Par Louis Daufresne - Publié le 02/09/2020
Si les morts ne parlent plus, souvent les rescapés se taisent. Le fil qui les retient à la vie est comme distendu et celle-ci, au lieu de les raviver par son souffle, les écrase de tout son poids. Le procès des attentats de 2015 vient de s’ouvrir aujourd’hui à Paris. On y juge les complices des frères Chérif et Saïd Kouachi ainsi que d’Amedy Coulibaly. Les ex-otages se repassent le film en boucle.

Yohann Derai est l’un des rescapés de l’Hyper Cacher. Marié et père de quatre enfants, cet homme de 43 ans aujourd'hui a cette affabilité si typique des juifs d’Afrique du nord et des habitants de Belleville, quartier mélangé de Paris où il se rappelle sa jeunesse heureuse. Ado, Yohann est même arrêté par la police pour quelques tags… Des jeunes comme Coulibaly, il en fréquente alors tous les jours et, selon lui, « à l'époque, ça se passait bien ». En 2015, c’est une personne installée.

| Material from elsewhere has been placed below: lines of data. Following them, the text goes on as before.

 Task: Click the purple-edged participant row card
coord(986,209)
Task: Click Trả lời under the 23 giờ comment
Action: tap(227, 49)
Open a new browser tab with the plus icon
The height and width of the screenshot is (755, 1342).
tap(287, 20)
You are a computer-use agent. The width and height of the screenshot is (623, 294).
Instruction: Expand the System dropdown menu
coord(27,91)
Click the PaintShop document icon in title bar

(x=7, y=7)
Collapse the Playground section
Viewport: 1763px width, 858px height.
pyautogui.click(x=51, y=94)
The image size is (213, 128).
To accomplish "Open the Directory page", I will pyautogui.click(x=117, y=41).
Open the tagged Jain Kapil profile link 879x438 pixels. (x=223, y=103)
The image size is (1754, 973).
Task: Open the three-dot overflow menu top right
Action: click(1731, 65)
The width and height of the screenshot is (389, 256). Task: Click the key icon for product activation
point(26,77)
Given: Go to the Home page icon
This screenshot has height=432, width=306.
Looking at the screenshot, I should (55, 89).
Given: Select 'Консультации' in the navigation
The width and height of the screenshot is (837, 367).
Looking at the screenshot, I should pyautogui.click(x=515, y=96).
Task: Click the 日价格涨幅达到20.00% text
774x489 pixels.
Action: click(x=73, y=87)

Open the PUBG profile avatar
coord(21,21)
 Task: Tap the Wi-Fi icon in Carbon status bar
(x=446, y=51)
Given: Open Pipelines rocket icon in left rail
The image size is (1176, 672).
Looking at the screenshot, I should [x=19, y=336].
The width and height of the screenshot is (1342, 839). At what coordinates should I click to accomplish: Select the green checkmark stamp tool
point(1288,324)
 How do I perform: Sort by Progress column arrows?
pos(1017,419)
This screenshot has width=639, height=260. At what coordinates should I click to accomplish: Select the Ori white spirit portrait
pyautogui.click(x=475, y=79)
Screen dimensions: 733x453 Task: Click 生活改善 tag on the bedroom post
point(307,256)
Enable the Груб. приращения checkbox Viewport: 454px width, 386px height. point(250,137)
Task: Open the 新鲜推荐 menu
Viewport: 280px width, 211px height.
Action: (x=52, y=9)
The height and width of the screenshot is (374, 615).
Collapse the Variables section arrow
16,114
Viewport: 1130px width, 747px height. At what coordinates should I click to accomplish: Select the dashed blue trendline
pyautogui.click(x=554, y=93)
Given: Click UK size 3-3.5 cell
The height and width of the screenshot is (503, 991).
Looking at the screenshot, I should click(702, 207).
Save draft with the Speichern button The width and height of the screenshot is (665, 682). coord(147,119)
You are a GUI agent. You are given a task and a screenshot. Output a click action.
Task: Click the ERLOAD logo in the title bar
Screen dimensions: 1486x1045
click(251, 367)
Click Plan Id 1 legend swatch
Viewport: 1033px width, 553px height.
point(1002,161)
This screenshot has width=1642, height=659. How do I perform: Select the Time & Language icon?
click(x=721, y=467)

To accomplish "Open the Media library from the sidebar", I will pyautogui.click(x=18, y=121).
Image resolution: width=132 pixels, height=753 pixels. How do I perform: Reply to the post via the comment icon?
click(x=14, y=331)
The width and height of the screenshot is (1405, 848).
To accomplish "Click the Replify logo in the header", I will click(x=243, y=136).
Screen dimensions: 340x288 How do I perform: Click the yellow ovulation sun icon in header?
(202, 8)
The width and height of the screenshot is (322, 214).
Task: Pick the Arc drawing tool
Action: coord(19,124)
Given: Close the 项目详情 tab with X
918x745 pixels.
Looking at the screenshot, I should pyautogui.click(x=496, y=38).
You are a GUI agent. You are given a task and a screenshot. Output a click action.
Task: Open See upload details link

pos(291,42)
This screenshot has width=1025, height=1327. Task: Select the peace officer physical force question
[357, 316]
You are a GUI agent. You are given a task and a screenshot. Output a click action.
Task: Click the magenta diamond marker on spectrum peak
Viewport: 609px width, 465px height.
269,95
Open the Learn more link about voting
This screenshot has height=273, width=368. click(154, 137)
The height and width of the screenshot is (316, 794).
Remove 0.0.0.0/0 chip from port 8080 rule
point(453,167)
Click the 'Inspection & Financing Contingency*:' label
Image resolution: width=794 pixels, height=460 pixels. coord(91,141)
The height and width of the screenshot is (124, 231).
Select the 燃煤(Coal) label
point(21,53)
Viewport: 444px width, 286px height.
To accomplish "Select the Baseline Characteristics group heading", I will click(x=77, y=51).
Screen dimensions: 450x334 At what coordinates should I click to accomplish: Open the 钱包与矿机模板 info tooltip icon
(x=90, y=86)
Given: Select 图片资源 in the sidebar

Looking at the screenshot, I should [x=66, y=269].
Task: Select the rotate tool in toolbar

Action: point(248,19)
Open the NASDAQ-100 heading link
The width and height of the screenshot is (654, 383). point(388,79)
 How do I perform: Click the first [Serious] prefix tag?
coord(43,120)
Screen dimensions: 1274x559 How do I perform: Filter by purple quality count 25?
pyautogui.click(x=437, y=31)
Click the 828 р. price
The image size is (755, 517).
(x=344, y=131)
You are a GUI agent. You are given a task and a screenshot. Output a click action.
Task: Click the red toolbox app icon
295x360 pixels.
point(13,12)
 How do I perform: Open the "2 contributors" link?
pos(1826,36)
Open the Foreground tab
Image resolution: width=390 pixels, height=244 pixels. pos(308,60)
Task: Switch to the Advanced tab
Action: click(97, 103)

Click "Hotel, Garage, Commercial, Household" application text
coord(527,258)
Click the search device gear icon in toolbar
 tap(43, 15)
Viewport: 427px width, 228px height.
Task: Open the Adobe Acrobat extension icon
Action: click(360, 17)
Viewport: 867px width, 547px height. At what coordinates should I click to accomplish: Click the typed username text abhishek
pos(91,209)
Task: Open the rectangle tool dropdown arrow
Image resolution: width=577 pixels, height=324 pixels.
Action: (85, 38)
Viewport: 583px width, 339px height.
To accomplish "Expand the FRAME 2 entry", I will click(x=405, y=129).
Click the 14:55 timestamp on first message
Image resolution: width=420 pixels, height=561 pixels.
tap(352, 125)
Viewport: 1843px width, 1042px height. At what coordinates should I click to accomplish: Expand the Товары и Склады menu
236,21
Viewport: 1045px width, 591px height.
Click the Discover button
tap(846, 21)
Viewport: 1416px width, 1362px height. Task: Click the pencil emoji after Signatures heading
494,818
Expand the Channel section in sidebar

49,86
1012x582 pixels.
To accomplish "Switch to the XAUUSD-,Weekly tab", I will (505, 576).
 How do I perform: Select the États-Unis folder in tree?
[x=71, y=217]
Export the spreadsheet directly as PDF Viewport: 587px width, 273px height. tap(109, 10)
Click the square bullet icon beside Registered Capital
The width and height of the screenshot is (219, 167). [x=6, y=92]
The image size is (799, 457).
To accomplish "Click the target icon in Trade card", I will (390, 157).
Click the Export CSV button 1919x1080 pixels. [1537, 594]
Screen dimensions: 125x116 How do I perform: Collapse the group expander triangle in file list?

Commercial dans une société de chauffage, il arpente le bitume pour aller « chauffer » ses équipes. Mais ce 9 janvier, il décompresse. Le voilà qui fait route vers les Alpes. Avec son ami Rudy, sa voiture s’apprête à quitter la capitale. Mais auparavant Yohann veut acheter une bonne bouteille. Les deux amis s’arrêtent avenue de la Porte-de-Vincennes. Juif non pratiquant, c’est la première fois que Johann entre dans une supérette casher. Alors qu’il scrute les étiquettes, Rudy aperçoit un canon de Kalachnikov à l’autre bout du rayon. Il comprend ce qui se passe, alors que Yohann, le nez dans les crus, met quelques secondes à réaliser. Rudy connaissait l’endroit. Avant l’hyper casher, on y vendait des autoradios et il y était employé. Il sait où se trouve l’issue de secours. Rudy invite tout un petit groupe à le suivre. Il y a une mère et son bébé. Les voilà qui s’y précipitent et quand ils se voient déjà tirés d’affaire, ils tombent sur la porte qui est… verrouillée. Les supérettes condamnent souvent les entrées qu’elles ne surveillent pas, afin d’empêcher les vols…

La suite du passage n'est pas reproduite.